I am trying to write a script that takes csv data dumps from analog sensors, with csvs of varying lengths, and reads them into a single dimension array. The sensor samples at 32 samples/sec, so each horizontal ROW is a buffer of 32 values (1 second of data). I need all of these values, from eveny N row, in a single dimension array that I can then plot as a Y axis with matplotlib.
Here is my most recent attempt in python 2.7x. I have managed to get multiple 1D arrays, but each line is a different array, which doesn't work.

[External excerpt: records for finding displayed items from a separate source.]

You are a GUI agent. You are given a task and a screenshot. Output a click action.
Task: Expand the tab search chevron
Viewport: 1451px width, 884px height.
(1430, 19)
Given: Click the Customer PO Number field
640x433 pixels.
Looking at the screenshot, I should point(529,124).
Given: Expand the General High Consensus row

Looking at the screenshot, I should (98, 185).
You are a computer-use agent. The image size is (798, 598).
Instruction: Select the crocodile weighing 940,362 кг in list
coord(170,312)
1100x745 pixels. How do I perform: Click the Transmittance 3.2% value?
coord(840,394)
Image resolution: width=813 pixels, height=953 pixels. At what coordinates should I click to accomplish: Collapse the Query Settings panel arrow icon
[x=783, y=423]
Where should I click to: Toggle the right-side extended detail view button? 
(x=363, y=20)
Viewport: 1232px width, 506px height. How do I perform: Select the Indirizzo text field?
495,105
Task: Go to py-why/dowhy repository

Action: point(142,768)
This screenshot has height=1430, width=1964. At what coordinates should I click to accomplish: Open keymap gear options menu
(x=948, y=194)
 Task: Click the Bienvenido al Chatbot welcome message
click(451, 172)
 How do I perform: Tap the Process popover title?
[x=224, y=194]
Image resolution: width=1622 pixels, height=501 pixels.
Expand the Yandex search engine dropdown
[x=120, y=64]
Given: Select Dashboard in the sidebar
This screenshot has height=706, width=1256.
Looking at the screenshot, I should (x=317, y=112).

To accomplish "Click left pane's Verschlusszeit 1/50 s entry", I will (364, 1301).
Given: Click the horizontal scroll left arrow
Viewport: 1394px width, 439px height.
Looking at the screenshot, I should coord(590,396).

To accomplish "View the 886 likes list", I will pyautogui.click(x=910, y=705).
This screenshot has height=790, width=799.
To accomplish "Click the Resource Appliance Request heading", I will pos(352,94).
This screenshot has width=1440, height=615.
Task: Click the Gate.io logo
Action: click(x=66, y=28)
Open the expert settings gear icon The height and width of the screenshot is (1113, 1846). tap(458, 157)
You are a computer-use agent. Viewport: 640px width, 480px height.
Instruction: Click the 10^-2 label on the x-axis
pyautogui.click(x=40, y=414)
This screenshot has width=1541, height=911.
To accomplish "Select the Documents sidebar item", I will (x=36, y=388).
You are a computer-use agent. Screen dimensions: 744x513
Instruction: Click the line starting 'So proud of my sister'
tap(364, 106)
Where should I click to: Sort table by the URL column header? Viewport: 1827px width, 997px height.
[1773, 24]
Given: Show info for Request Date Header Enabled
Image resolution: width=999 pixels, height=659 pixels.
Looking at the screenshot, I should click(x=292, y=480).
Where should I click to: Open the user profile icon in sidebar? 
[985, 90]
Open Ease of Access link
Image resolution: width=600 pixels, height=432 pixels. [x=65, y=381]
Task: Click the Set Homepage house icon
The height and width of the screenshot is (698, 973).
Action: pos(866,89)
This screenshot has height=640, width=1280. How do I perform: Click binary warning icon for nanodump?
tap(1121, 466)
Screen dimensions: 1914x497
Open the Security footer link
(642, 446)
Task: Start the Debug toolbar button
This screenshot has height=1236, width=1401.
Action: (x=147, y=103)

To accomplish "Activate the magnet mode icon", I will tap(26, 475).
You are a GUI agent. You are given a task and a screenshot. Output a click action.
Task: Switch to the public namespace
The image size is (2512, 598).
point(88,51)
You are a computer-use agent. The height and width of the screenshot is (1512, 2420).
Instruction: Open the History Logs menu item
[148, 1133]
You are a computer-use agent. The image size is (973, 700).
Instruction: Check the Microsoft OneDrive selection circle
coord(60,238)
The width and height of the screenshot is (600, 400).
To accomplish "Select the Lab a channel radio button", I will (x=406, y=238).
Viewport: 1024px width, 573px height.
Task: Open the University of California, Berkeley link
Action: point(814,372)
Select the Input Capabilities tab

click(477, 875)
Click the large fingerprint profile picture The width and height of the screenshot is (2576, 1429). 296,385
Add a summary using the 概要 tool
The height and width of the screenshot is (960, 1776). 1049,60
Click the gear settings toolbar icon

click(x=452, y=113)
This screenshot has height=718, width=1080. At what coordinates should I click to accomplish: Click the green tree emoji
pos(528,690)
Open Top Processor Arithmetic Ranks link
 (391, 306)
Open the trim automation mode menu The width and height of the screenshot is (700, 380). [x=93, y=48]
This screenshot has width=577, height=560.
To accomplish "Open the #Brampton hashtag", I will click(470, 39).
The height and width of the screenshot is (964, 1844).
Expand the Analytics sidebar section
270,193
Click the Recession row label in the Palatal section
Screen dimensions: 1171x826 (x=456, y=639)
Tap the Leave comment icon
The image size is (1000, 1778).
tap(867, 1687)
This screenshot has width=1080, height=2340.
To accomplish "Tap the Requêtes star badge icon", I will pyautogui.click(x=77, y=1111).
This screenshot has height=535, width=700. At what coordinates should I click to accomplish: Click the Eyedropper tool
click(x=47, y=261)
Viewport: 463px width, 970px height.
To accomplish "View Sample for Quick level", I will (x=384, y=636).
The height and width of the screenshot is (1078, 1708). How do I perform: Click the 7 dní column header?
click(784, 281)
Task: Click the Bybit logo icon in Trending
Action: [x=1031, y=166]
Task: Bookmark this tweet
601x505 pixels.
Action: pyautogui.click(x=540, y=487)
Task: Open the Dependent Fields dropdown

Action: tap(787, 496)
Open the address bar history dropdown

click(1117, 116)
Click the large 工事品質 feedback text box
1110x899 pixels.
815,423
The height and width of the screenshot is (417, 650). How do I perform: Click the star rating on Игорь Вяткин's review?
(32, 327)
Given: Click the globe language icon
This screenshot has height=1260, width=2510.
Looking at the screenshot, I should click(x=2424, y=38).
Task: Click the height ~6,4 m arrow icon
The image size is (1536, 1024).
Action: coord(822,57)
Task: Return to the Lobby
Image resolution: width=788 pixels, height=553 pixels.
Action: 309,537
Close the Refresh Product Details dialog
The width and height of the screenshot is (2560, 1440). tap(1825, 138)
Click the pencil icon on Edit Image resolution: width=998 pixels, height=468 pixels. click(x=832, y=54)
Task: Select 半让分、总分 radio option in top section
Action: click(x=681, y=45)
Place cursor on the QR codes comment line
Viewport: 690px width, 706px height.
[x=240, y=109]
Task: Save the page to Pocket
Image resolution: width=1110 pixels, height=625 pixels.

NOTE: I know how to join arrays manually, but these could be 10s, 100s, or 1000s of rows long, so I obviously need to automate this process. I am would prefer to achieve this all with the standard library and/or numpy ONLY if possible. Thanks in advance.
fo = open("data.csv", "r")
lines = fo.readlines()
for line in lines:
value = line.split(",")
result = map(float, value)
nparray = np.asarray(res)
yAxis = npa.flatten()
fo.close()
An 'example' input CSV file might look like:
1,2,3,4,5,6,7,8,9,10 \n
11,12,13,14,15,16,17,18,19,20 \n
21,22,23,24,25,26,27,28,29,30 \n
etc.. (and on and on for an UNDETERMINED amount of rows)
output:
[1,2,3,4,5,6,7,8,9,10,11,12,13,14,15,16,17,18,19,20,21,22,23,24,25,26,27,28,29,30]
The numpy array conversion flattens the 2d array to multiple 1d arrays. The issue from there is not being able to join an unknown amount of arrays. I also realize there must be a MUCH more efficient way of doing this task in Python.